Die chronische Iridocyclitis ist eine gefährliche Komplikation in der Kinder-rheumatologie, die durch engmaschige Kontrollen mit der Spaltlampe verhindert werden kann. Bei Oligoarthritis-Patienten führt sie nach wie vor in zehn Prozent der Fälle zu bleibenden Augenschäden, bei systemischen oder polyarthritischen Formen ist sie seltener. „Als besonderer Risikofaktor haben sich Antinukleäre Antikörper (ANAs) herausgestellt. Sie sind immer ein Warnsignal und machen augenärztliche Kontrollen im Abstand zwischen vier und zwölf Wochen erforderlich“, hebt die Kinderrheumatologin hervor. Pathophysiologische Grundlage der Iridocyclitis ist eine Entzündung in der Augenkammer. Es kommt einerseits zur Ausfällung von Eiweißstoffen und damit zur Trübung des Kammerwassers und andererseits zu Verklebungen (Synechien) zwischen Linse und Iris. Langfristig behindern Synechien den Abfluss des Kammerwassers und führen so zum kindlichen Glaukom.
Selten kann durch den Entzündungsprozess auch das gefürchtete Macula-ödem, eine Schwellung des gelben Flecks mit bleibender Beeinträchtigung der Sehkraft, verursacht werden. Pilz: „Die große Gefahr der chronischen Iridocyclitis ist, dass sie erst spät symptomatisch wird. Obwohl oft wochenlange Entzündungsschübe bestehen, treten in der Regel weder Schmerzen noch Rötung, Lichtempfindlichkeit oder Sehstörungen auf. Dennoch kann ein unbemerkter Schub bleibende Schäden hinterlassen.“
Synechien allein beeinträchtigen die Sehkraft noch nicht, das Krankheitsgeschehen wird erst durch Folgeschäden, wie das Auftreten der charakteristischen Kleeblattiris, mit kaum übersehbarer Entrundung der Pupille manifest. „In der Spaltlampenuntersuchung sind die Zeichen einer Iridocyclitis hingegen früh erkennbar. Dann ist eine lokale Behandlung mit Antirheumatika und Steroiden oder der Beginn einer Basistherapie mit Methotrexat indiziert“, so Pilz.
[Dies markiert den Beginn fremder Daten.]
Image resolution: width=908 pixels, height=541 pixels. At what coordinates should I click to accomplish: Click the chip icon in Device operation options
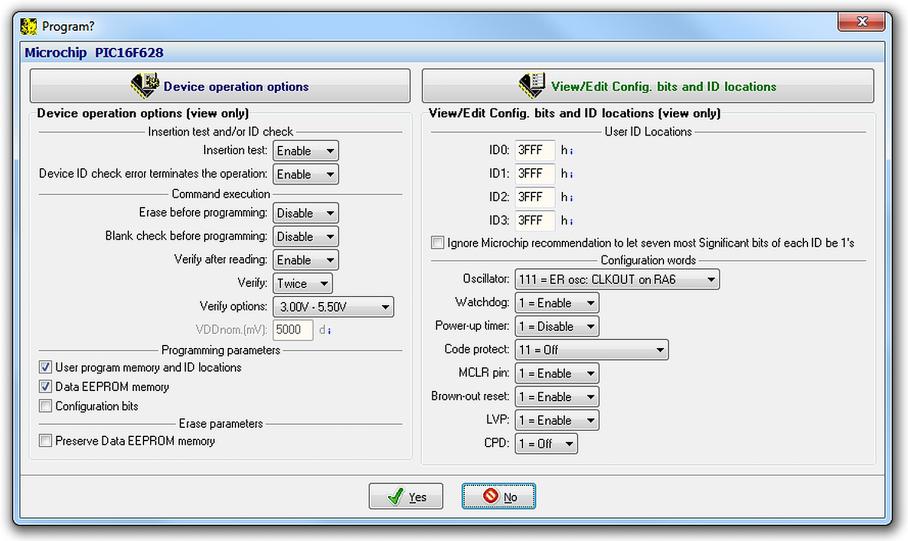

Normalerweise beginnt die chronische Iridocyclitis im Vorschulalter, ein Ausbruch ist jedoch bis zu zehn Jahre nach Auftreten einer rheumatischen Erkrankung möglich. Die seltenere akute Iridocyclitis ist durch ihre ausgeprägte Symptomatik früh erkennbar. Sie tritt im späteren Kindesalter bei Patienten mit Oligoarthritis und Enthesitis (Entzündung von Sehnen und Sehnenansätzen) ohne Assoziation mit ANAs auf.